<<<<

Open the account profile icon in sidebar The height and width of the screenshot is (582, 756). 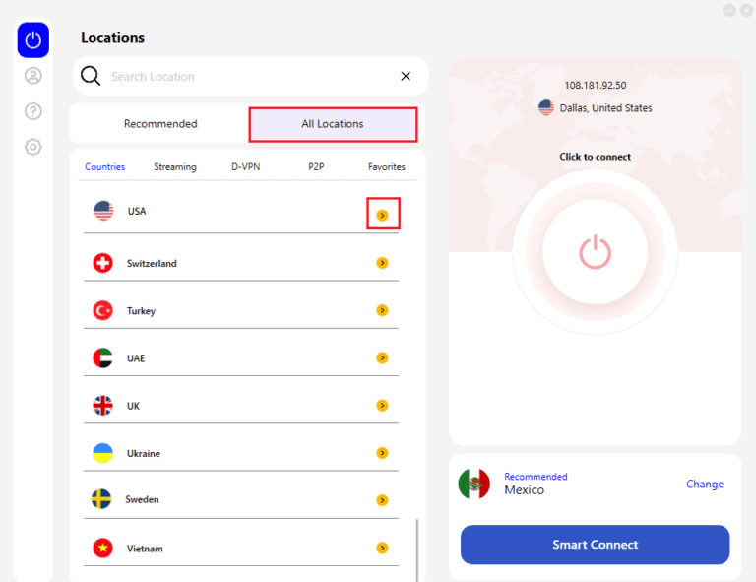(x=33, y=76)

>>>>
<<<<

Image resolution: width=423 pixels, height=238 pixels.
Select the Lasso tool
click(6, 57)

>>>>
<<<<

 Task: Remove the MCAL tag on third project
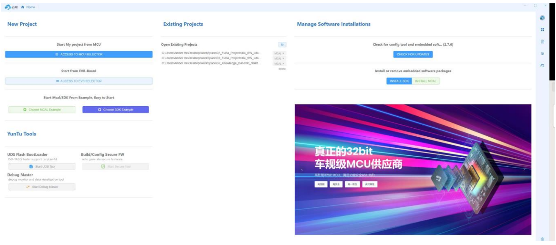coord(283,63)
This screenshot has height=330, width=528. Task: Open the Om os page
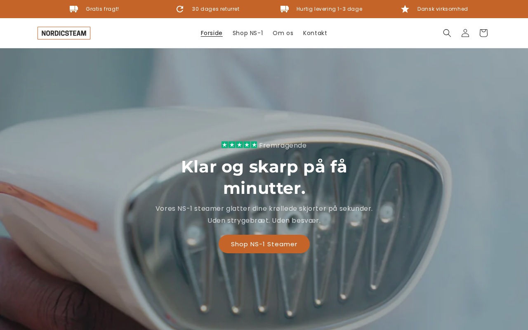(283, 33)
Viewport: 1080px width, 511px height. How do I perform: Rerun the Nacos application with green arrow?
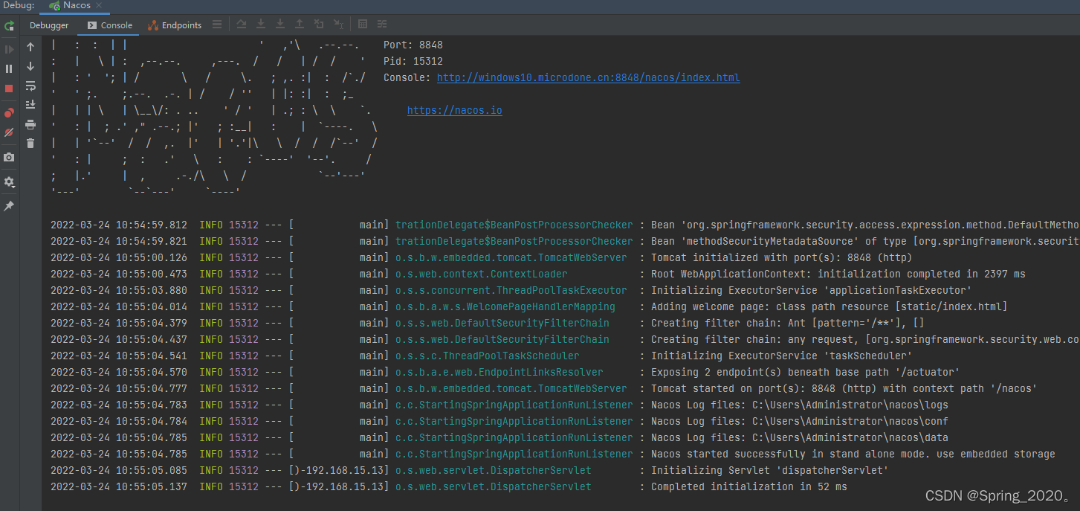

>>>>

▸ **About this task**
Above are the records; restate exactly the lines from the one containing "This screenshot has" through the one containing "Viewport: 1080px width, 511px", keeping pictures out.

▸ **Exercise answer**
This screenshot has height=330, width=528. Task: Open the Om os page
(283, 33)
Viewport: 1080px width, 511px height. How do I perform: Rerun the Nacos application with green arrow?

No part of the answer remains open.